Real World Efficacy, Tolerability and Safety of Ubrogepant
Chia-Chun Chiang1, Karissa Arca2, Rachel Dunn4, Marlene Girardo3, Jaxon Quillen3, David Dodick2, Amaal Starling2
1Neurology, Mayo Clinic, 2Neurology, 3Biostatistics, Mayo Clinic Arizona, 4Mayo Clinic Alix School of Medicine
Objective:

To assess the real-world efficacy, tolerability and safety of ubrogepant in a tertiary headache center.

Background:

Ubrogepant was approved by the FDA in December 2019 for the acute treatment of migraine. There is currently no real-world data of ubrogepant use in a population with chronic migraine, multiple prior unsuccessful acute treatments, and concurrent use of CGRP monoclonal antibodies (mAbs).

Design/Methods:

This was a cohort study conducted at Mayo Clinic Arizona. All patients prescribed ubrogepant were contacted within three months to answer a list of standardized questions.

Results:

Eligible questionnaire responses were obtained from 106 patients, in which 92(86.8%) had chronic migraine, and 78(74%) had tried at least three triptans. Complete headache freedom and headache relief for ≥75% of all treated attacks at 2 hours after taking ubrogepant was achieved in 20(19.1%) and 50(47.6%) patients, respectively. Thirty-three (31.1%) patients were “very satisfied” with ubrogepant. Adverse events (AE) were reported in 42(39.6%) patients, including fatigue in 29(27.4%), dry mouth in 8(7.5%), nausea/vomiting in 7(6.6%), constipation in 5(4.7%), dizziness in 3(2.8%), and other AEs in 7(6.6%).
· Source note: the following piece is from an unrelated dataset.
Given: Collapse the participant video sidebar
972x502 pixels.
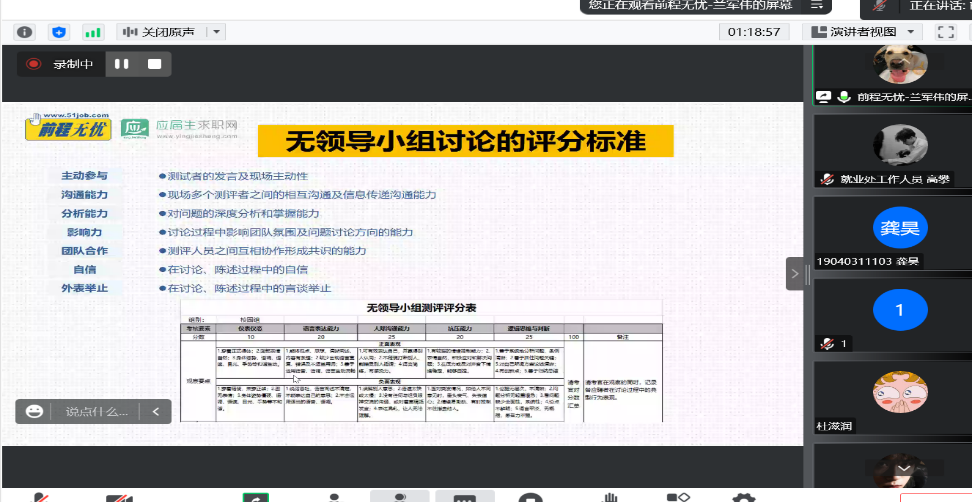Looking at the screenshot, I should (795, 273).
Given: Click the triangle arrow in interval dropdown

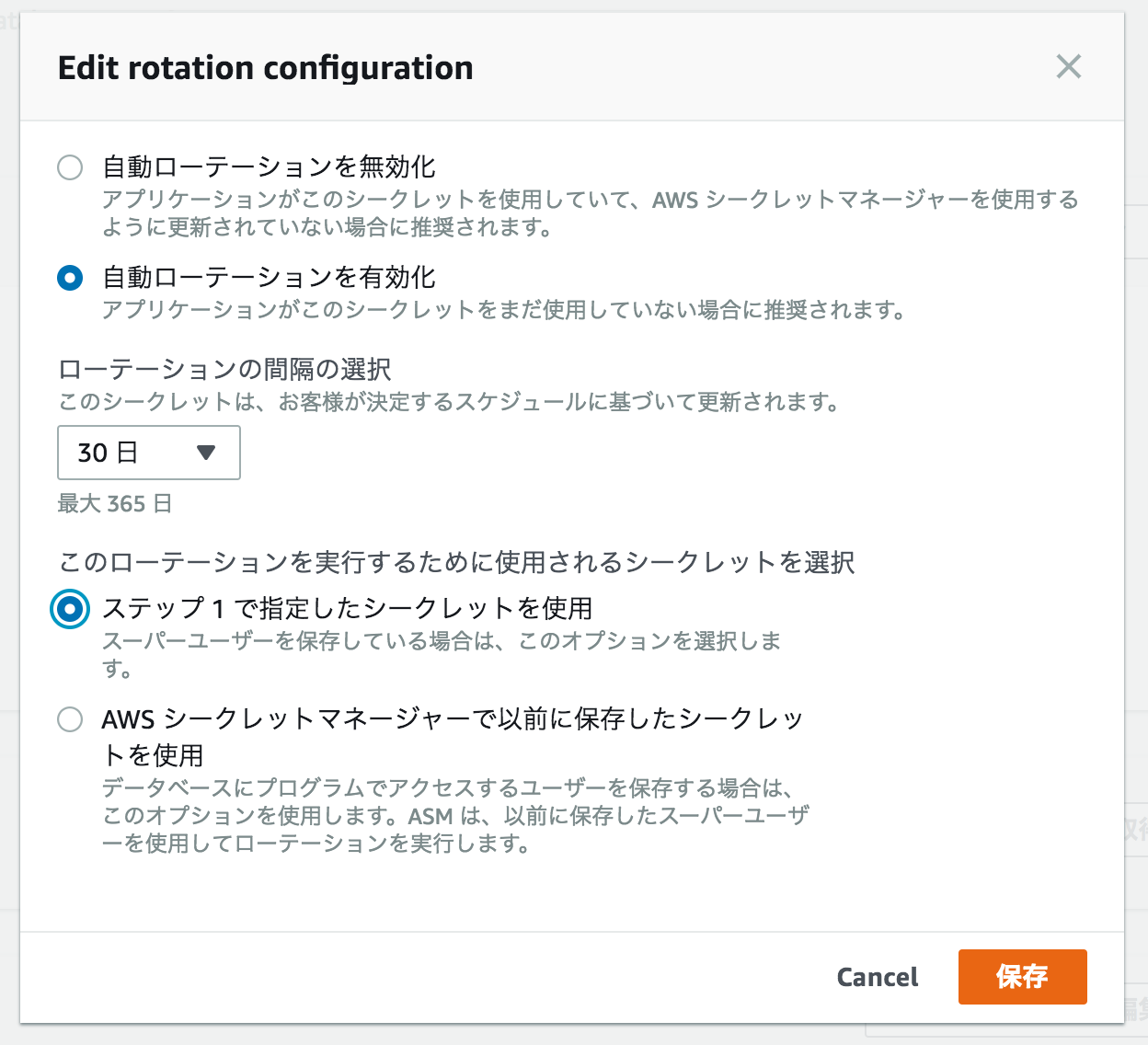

Predictive factors for being a “good responder”, defined as headache relief for ≥75% of all treated attacks at 2 hours after taking ubrogepant, included migraine with aura, episodic migraine, <5 prior unsuccessful preventive or acute treatment trials, and successful responses to a CGRP mAb and onabotulinumtoxinA injections. For the 62 (58.5%) patients concurrently using a CGRP mAb, there was no difference in the “good responder” rate or AE rate compared to those who were not on a CGRP mAb, though the rate of AEs that were rated as moderate was higher, 11(47.8%) vs 3(17.6%), p=0.048.

Conclusions:

Our study confirms and extends the efficacy profile and tolerability of ubrogepant in a real-world tertiary headache clinic, and identifies factors that may predict efficacy. Adverse event rates were higher than reported in clinical trials.